Find each line in the data below that contains the word "Expand" and copy those lines out in full.

^^^^^^^^

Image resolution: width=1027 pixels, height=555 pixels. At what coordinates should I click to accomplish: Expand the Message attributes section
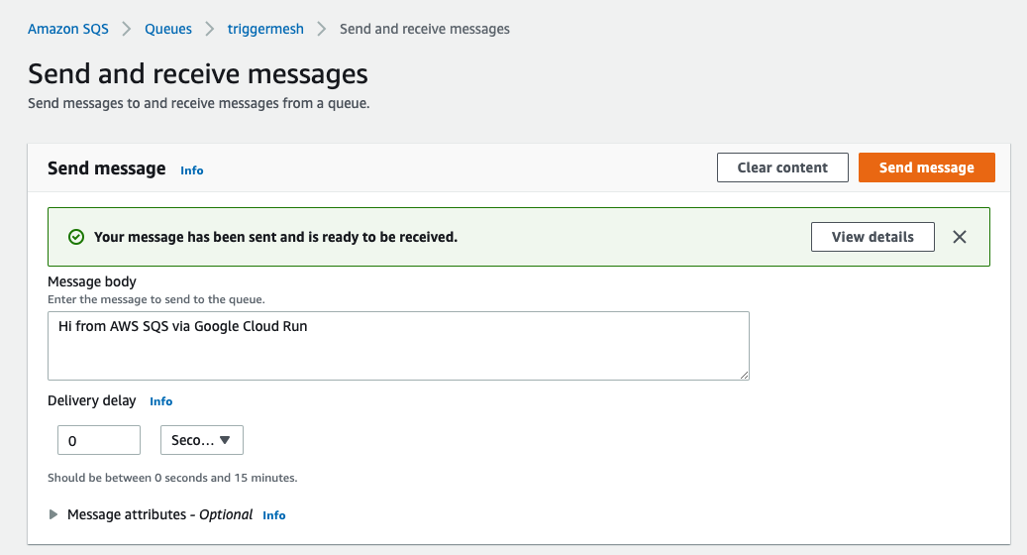(54, 514)
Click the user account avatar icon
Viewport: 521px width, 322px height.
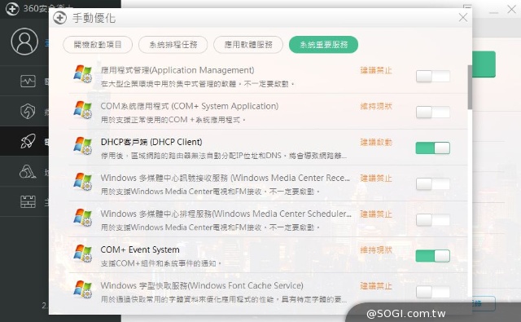click(x=24, y=42)
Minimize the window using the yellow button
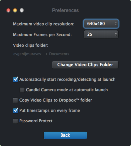Screen dimensions: 131x146 [15, 10]
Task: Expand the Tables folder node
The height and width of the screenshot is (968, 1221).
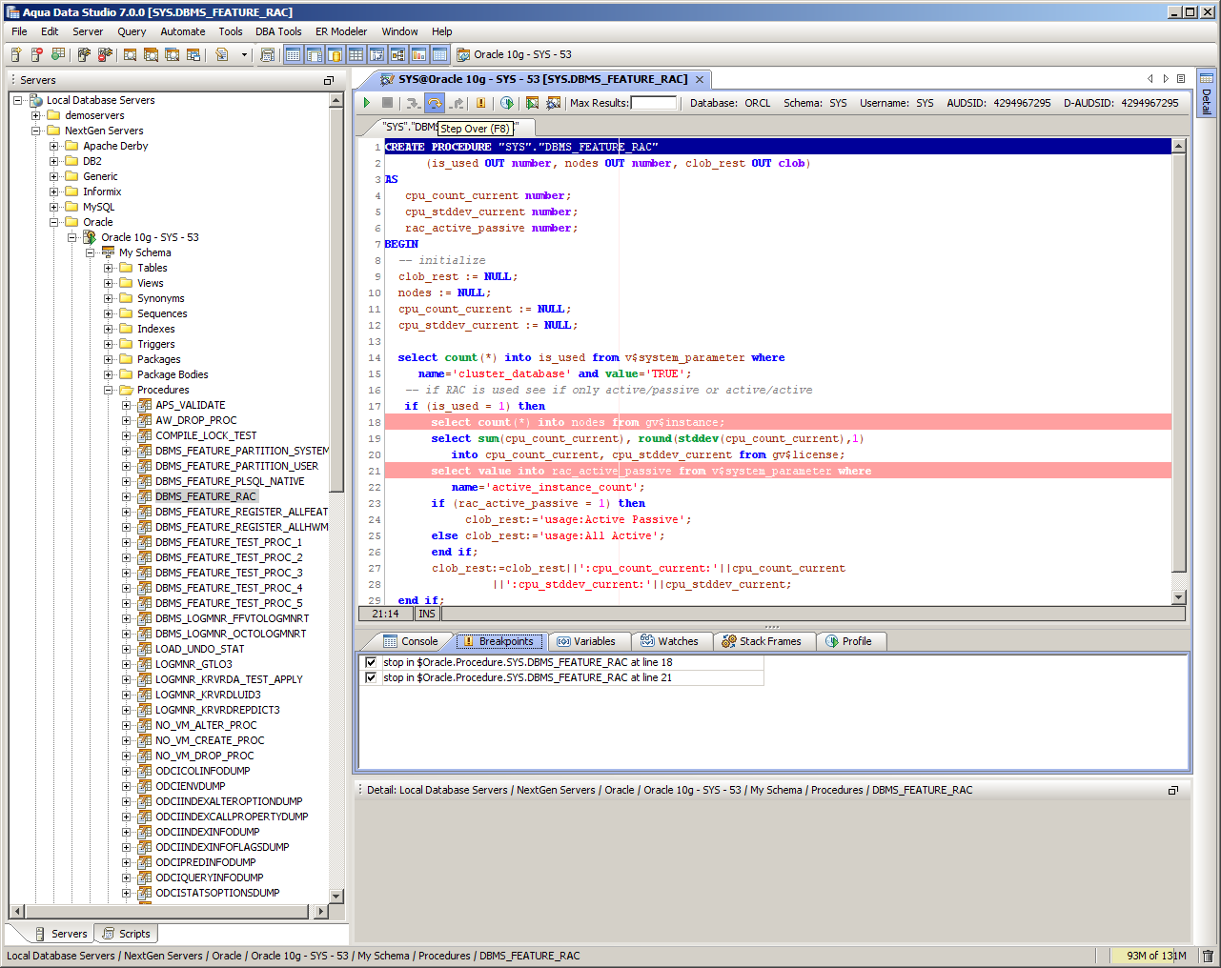Action: coord(109,268)
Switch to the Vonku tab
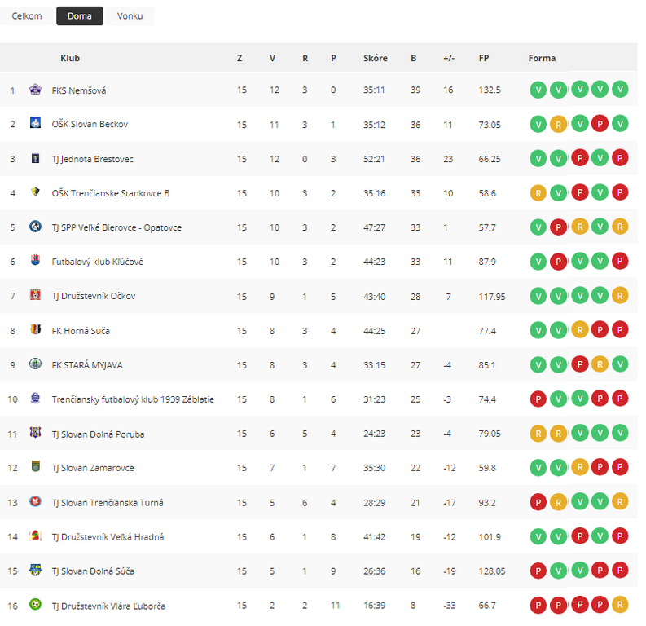Viewport: 646px width, 626px height. pyautogui.click(x=130, y=16)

^^^^^^^^

* [FULL ANSWER]:
Image resolution: width=1027 pixels, height=555 pixels. At what coordinates should I click to accomplish: Expand the Message attributes section
Task: Expand the Tables folder node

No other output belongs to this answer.